A story by Support in Mind Scotland
The initial aim of Carers Voice was to offer a series of sessions comprising of art/creative work and a number of workshops consisting of spoken word/song and creative writing over a period of 8 weeks twice a year.
The purpose of these sessions were primarily to give mental health carers the opportunity to have a bit of ‘time out’ in a place where they could come to express themselves, learn new skills or take up activity in a supportive and creative manner.
What Carers' Voices did
As we reported in our half way report this project was late in getting of the ground due to other commitments within the Stafford Centre, and a change of personnel. Work was undertaken by two sessional workers with the original support of our carers support worker to set up an art group and musical workshops.

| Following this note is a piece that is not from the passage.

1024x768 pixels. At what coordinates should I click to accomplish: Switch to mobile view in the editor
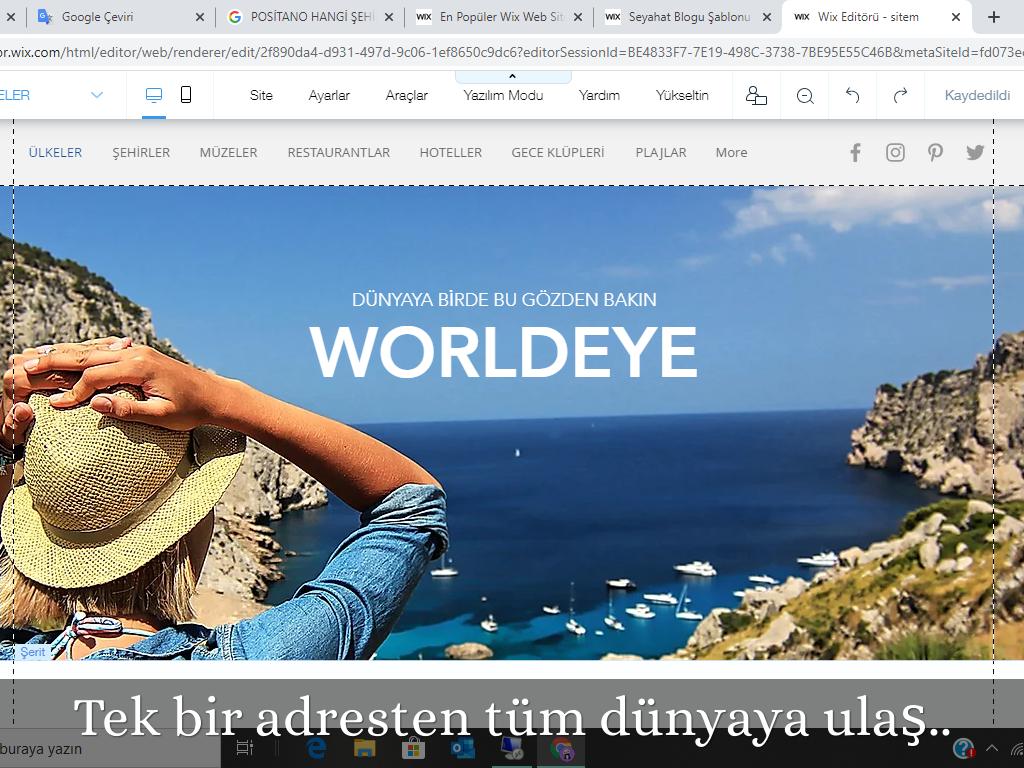186,95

Details of these workshops were distributed though other key carer organisations and via social media as well as our own data base of carers. Whilst there was a good take up of carers for the Art sessions, there was less interest in the music/recording sessions.

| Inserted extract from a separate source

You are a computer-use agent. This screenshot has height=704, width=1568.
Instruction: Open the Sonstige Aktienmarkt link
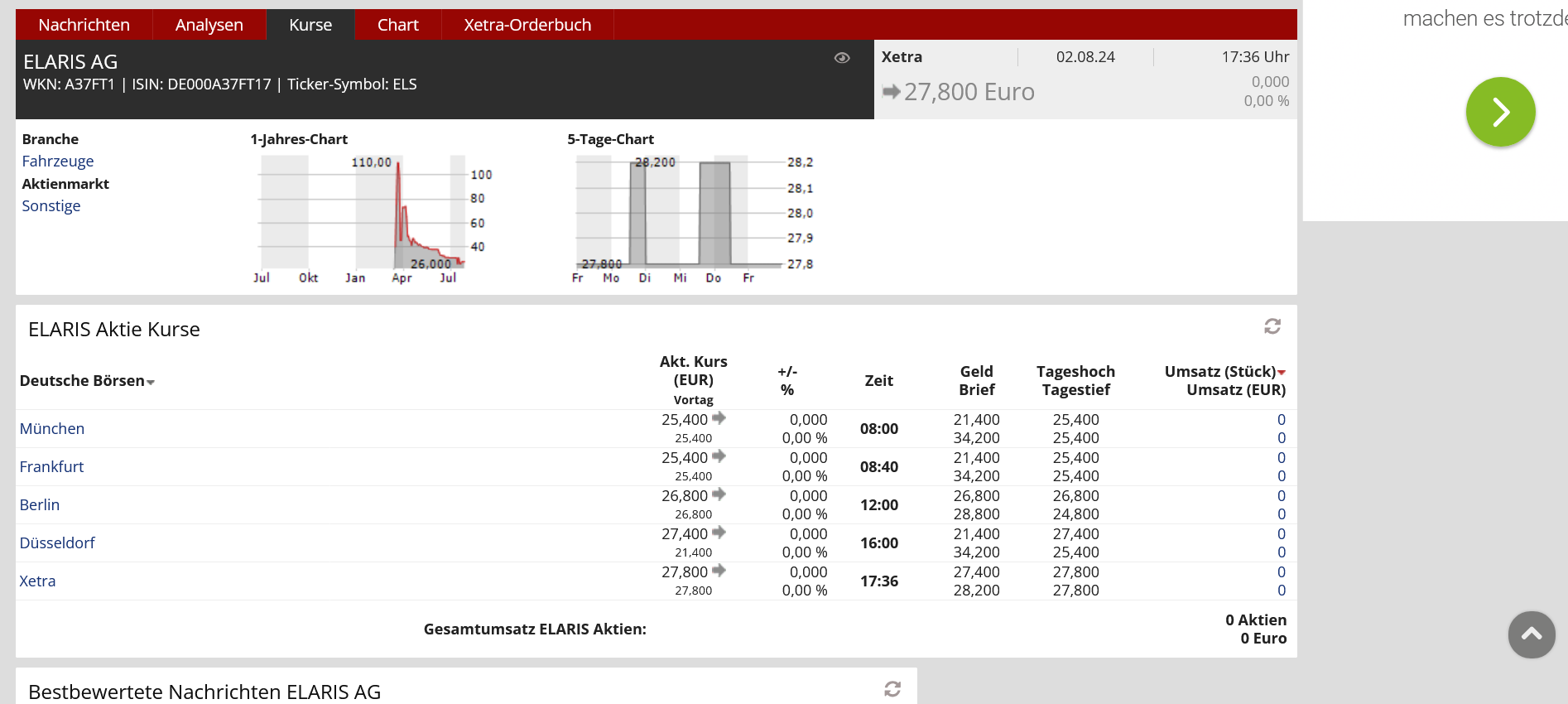click(x=51, y=206)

After a few music sessions it was decided not to go ahead with these, the carers attending these sessions were also taking part in the art workshops and said that they would rather concentrate on them and would keep it in mind that a worker was available if they did want to record something about their art work.
Originally we were to facilitate 16 sessions of art workshops at 2 hrs a session, but it was decided to allow 3.5 hrs for each session allowing for set up, preparation and to run this for 12 weeks. An extra week was added so that we could draw things together for the Scottish Mental Health Arts & Film Festival.
What Support in Mind Scotland has learnedAs an organisation we learned how valuable our personalised service was to the carers who attended. They valued having individual carers' support available as well as the recreational and educational value of the art groups. This course would not have been within our capacity without the funding to provide it.
We also learned how difficult it was for carers to manage to attend at all and find the time to attend regularly with their caring situations. In a few instances carers did not manage to return or were called away during the course. Again some people voiced that it was manageable to come along knowing that they could ask for support or talk about their situation on a one to one basis.
One challenge, it was surprising that the music project did not have a viable number of attenders. We have reflected on our approach in promotion/content of the course offered and considering a different approach in the future (we are in fact offering music/song sessions to carers in partnership with another organisation beginning January 2016).